El nacionalismo -todos los nacionalismos- se alimenta de mitos. El proceso de fabricación del mito es sencillo: se coge un episodio histórico, se reinterpreta o manipula a conveniencia, se establece maniqueamente la división entre héroes y villanos, y se encaja la pieza en el imaginario soberanista preestablecido. Si el nacionalismo triunfa, el mito se convierte en señal de identidad que legitima al nuevo Estado. Si el procés fracasa, nutre el memorial de agravios, cohesiona las huestes y rearma el ejército independentista. En la victoria y en la derrota, el mito siempre presta servicios a la causa.

El santuario catalán está poblado de mitos. Alguno, como el de 1714, de una simpleza pasmosa. Su mecanismo se reduce al cambio de una letra: la conversión de una guerra de sucesión por el trono de España en una guerra de secesión de Cataluña. El último, el mito del 1-O, se halla en proceso de avanzada gestación. Los síntomas del parto inminente parecen evidentes. Una veintena de poblaciones catalanas ya han incorporado a sus callejeros el «1 d’Octubre». Y miles de jóvenes, convocados por la CUP y comités republicanos, reprimidos por los Mossos y alentados por Torra, prueban en la calle la eficacia movilizadora de la bandera que se estrena.

Del mito en construcción asombra la fragilidad de sus materiales. No se atisba pizca de épica en los hechos que rodearon la consulta ilegal del 1 de octubre del 2017. Ni rastro de gestos o gestas con que se forjan los mitos, como los de los irmandiños gallegos, los comuneros de Castilla o los segadors catalanes. Nada hubo de heroico en aquel episodio, solo la ilegalidad manifiesta, el uso de los resortes del Estado para desafiar al Estado, el engaño burdo y la huida precipitada cuando asomó el 155.

Con esa endeble plastilina, más propia de una ópera bufa que de una revolución, el independentismo está creando un mito. Algo que solo fue posible por sendos errores del Gobierno. Primero, por asumir el juego del gato y el ratón que le proponía el independentismo. Mientras Rajoy garantizaba repetidamente que no habría referendo, Puigdemont aseguraba que ya disponía de 6.000 urnas. Llegó el día de marras y, efectivamente, dos millones de catalanes emitieron su voto en 4.500 mesas perfectamente surtidas de urnas y papeletas. El Estado quedaba en cueros: en ridículo.

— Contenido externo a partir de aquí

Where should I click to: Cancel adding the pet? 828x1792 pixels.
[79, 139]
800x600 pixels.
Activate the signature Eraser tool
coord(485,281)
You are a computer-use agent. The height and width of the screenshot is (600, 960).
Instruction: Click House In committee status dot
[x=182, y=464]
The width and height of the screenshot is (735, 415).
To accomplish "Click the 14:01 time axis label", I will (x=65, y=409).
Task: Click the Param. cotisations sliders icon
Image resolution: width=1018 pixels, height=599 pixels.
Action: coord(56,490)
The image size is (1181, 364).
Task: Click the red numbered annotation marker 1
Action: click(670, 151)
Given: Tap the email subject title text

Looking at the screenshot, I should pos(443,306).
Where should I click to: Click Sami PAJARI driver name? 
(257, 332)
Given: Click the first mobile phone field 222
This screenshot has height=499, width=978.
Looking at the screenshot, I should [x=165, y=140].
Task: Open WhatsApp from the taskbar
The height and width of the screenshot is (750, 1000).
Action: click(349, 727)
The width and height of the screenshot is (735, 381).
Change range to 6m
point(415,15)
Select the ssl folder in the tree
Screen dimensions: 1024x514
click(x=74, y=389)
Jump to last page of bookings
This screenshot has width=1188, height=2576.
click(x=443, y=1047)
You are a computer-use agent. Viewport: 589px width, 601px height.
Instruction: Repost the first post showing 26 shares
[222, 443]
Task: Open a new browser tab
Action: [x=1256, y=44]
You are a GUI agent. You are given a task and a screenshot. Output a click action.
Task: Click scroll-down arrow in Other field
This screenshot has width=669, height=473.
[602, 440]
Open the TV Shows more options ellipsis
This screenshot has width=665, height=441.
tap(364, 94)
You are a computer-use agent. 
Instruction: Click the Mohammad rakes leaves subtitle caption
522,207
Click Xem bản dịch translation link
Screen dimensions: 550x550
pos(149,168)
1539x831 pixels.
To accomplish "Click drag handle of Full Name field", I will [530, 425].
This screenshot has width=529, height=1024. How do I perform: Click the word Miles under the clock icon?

La desmesurada actuación policial en la mañana de marras constituye el segundo error del Gobierno. Lo reconoció el propio Rajoy en una frase que le atribuyen y que nunca, que yo sepa, ha desmentido: «Una urna, una porra. La batalla mediática está perdida». El mito del 1-O había sido engendrado aquel día.

Tres años antes, el mismo Gobierno actuó de forma bien distinta. Artur Mas convocó un referendo, 1,8 millones de catalanes votaron por la independencia, pasó el día y se acabó la romería. Como en el estrambote de Cervantes: «Y luego, incontinente, / caló el chapeo, requirió la espada, / miró de soslayo, fuese y no hubo nada». El 9-N nadie lo recuerda ya. Mientras, el 1-O busca un hueco en el altar de los mitos catalanistas.